In comparing the investment requirements under the E-2 visa with the minimum investment requirements of an EB-5, an experienced San Francisco E-2 visa lawyer notes that the investment requirements under the E-2 visa are significantly lower.
While there are several provisions that must be met in order to qualify for an E-2 visa, perhaps one of the most important is the “substantial” amount of capital that must be invested in the business or enterprise.
E-2 visa lawyer from San Francisco explains “substantial” investment:
- There is no specific amount defined in the requirements for the E-2 visa, but it must be enough to ensure success of the investor’s business or enterprise.
- Substantial investment is based on the proportionality test, which compares the total amount invested with the cost of establishing a viable enterprise or the amount of capital needed to purchase an already-existing enterprise.
- In general, the amount will range from $100,000-$150,000; however, this number may be less depending on the situation, and can certainly be more depending on the enterprise.
- The investment must be more than just purposeful to the investor; it must be proven that the enterprise will help the U.S. economy by creating jobs or through other means.
- The investor must maintain control of the funds.
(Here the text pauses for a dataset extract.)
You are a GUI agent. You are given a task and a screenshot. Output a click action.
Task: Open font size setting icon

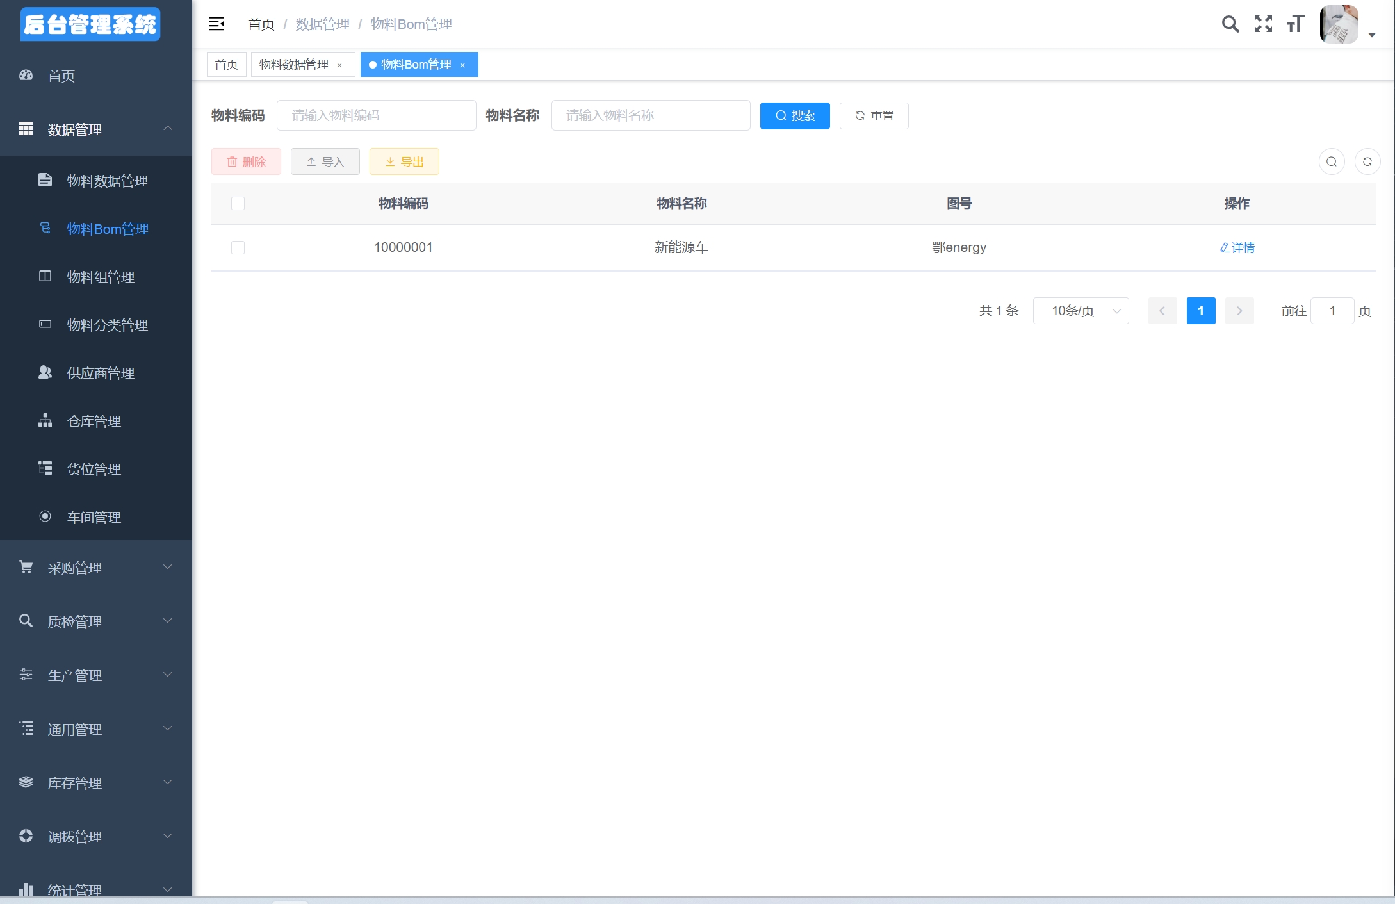click(x=1295, y=24)
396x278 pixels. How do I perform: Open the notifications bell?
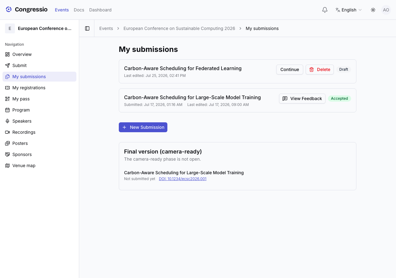(x=325, y=10)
- The investor must show that he or she is in the process of making a substantial investment or the trading company must already be in existence.
Under the E-2 visa, it is also important to note that if the business or enterprise is not doing well, the investor can lose his or her right to remain in the United States. As the crux of the E-2 investment visa, the requirement of a “substantial” investment or amount of capital is important for any potential E-2 visa applicant to understand.